Quand on sait qu’ un bien classé F ou G peut avoir une décoté pouvant atteindre jusqu’à 19% par rapport à un bien classé D (étude des Notaires de France), ce sont des erreurs qui coutent chers. Mais surtout, cela vient entacher une fois de plus la confiance que se font les français de ces diagnostics de performance énergétique, et plus globalement, des pouvoirs publics qui ont mis ces réformes contraignantes en place.
Certains pointent également les conséquences néfastes de la nouvelle réglementation sur les logements de classe G, qui devraient sortir de la location à partir du 1er janvier 2025. Une mesure qui risque de pénaliser les populations les plus précaires, déjà en difficulté pour se loger.
La question des moyens : artisans et financements
Au-delà de ces problématiques, c’est la question des moyens mis à disposition pour mener à bien cette transition qui fait l’objet de vifs débats. En effet, si l’ambition énergétique est claire, sa mise en œuvre concrète est semée d’embûches.

[DONNÉES FOURNIES]:
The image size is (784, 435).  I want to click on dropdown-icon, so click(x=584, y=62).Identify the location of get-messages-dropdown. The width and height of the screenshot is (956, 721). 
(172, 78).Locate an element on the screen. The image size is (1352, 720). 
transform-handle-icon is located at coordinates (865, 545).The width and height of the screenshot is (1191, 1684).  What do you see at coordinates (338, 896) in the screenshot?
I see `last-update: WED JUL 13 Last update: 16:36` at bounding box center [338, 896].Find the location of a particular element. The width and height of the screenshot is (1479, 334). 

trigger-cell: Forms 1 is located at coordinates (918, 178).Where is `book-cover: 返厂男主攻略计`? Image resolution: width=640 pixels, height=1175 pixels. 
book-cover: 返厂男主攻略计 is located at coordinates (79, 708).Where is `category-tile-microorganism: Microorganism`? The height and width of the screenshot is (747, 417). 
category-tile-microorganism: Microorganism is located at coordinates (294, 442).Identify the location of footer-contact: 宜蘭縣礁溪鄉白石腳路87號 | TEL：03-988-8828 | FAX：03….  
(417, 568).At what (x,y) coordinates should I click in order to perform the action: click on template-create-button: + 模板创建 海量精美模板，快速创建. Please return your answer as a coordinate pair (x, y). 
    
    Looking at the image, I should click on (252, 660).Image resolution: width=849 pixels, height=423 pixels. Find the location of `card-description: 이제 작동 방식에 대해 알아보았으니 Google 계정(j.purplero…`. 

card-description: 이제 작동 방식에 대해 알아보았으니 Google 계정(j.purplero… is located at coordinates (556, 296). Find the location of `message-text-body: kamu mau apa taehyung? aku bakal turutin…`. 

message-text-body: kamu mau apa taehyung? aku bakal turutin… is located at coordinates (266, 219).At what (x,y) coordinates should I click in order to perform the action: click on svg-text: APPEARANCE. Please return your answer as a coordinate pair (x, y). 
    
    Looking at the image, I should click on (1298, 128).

[CONSIGNE]: Selon l'extrait sur le diagnostic de performance énergétique, pourquoi les erreurs mentionnées au début coûtent-elles cher ? Répondez en une à trois phrases.

[RÉSULTAT DE L'EXERCICE]: Un bien classé F ou G peut subir une décote allant jusqu'à 19 % par rapport à un bien classé D, d'après une étude des Notaires de France.